La Doctrina Espírita, tal como hoy es profesada, tiene una amplitud que le permite abarcar todas las cuestiones de orden moral: Ella satisface a todas las aspiraciones y –podemos decirlo– a la razón más exigente, para cualquiera que se tome el trabajo de estudiarla y no esté dominado por las ideas preconcebidas. La Doctrina no tiene las mezquinas restricciones de ciertas filosofías; amplía hasta el infinito el círculo de las ideas, y ninguna es capaz de elevar más alto el pensamiento y de liberar al hombre de la estrecha esfera del egoísmo en la cual intentaron confinarlo. En fin, Ella se apoya en los inmutables principios fundamentales de la religión, de la cual es su patente demostración. Sin ninguna duda, he aquí lo que le hace conquistar a tan numerosos adeptos entre las personas esclarecidas de todos los países, y lo que la hará prevalecer en un tiempo más o menos próximo, y esto a pesar de sus adversarios, que en su mayoría se oponen más por interés que por convicción. Su marcha progresiva tan rápida, desde que ha entrado en la vía filosófica seria, es para nosotros una garantía del futuro que le está reservado y que –como lo sabéis– está anunciado en todas partes.

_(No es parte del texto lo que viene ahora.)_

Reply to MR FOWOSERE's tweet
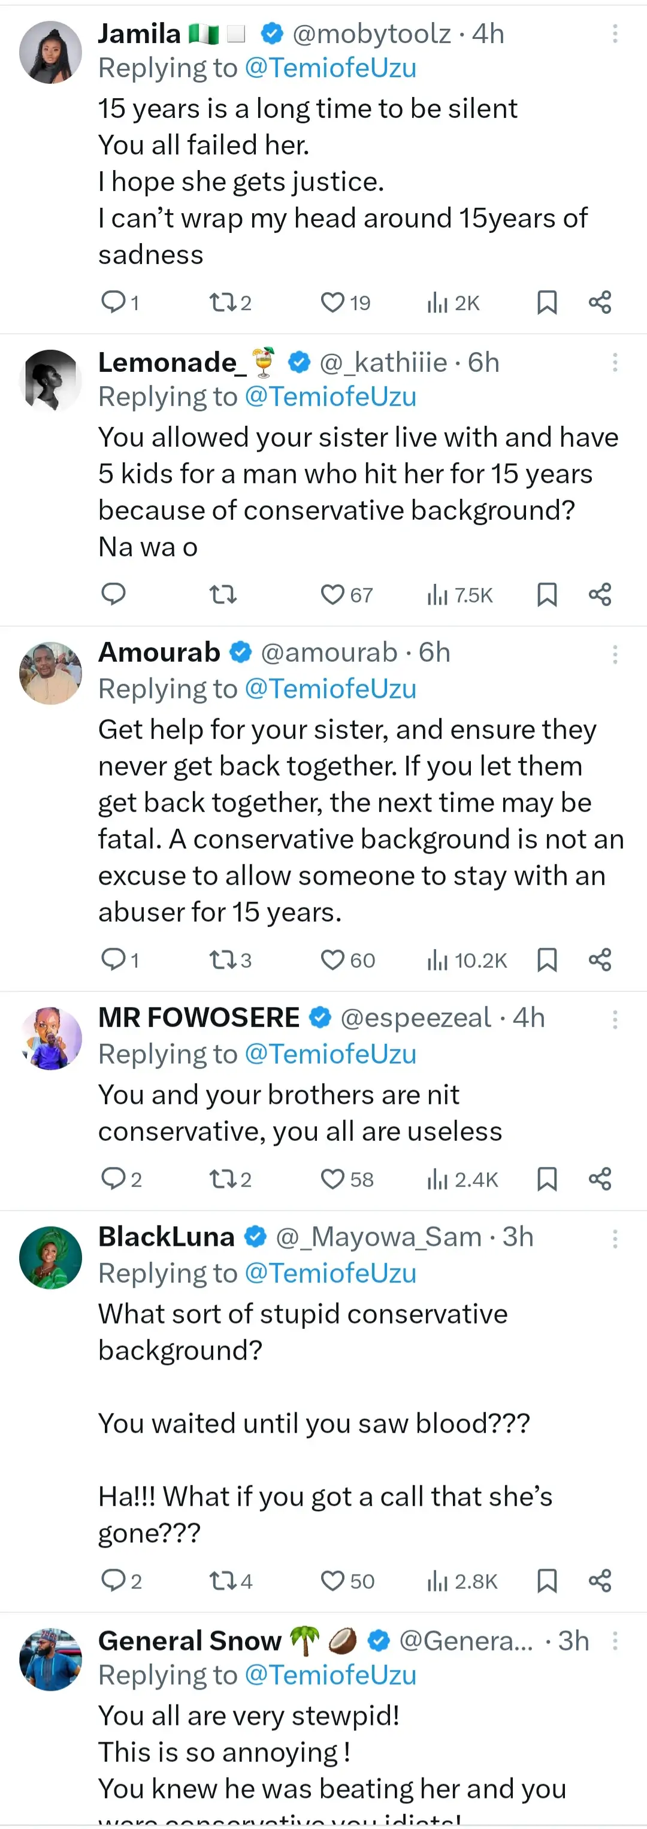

Por lo tanto, dejemos que sus enemigos digan y hagan lo que quieran: ellos no pueden hacer nada contra la voluntad de Dios, porque nada sucede sin su permiso; y como decía hace poco tiempo un eclesiástico esclarecido: Si esas cosas tienen lugar, es porque Dios lo permite para reavivar la fe que se extingue en las tinieblas del materialismo.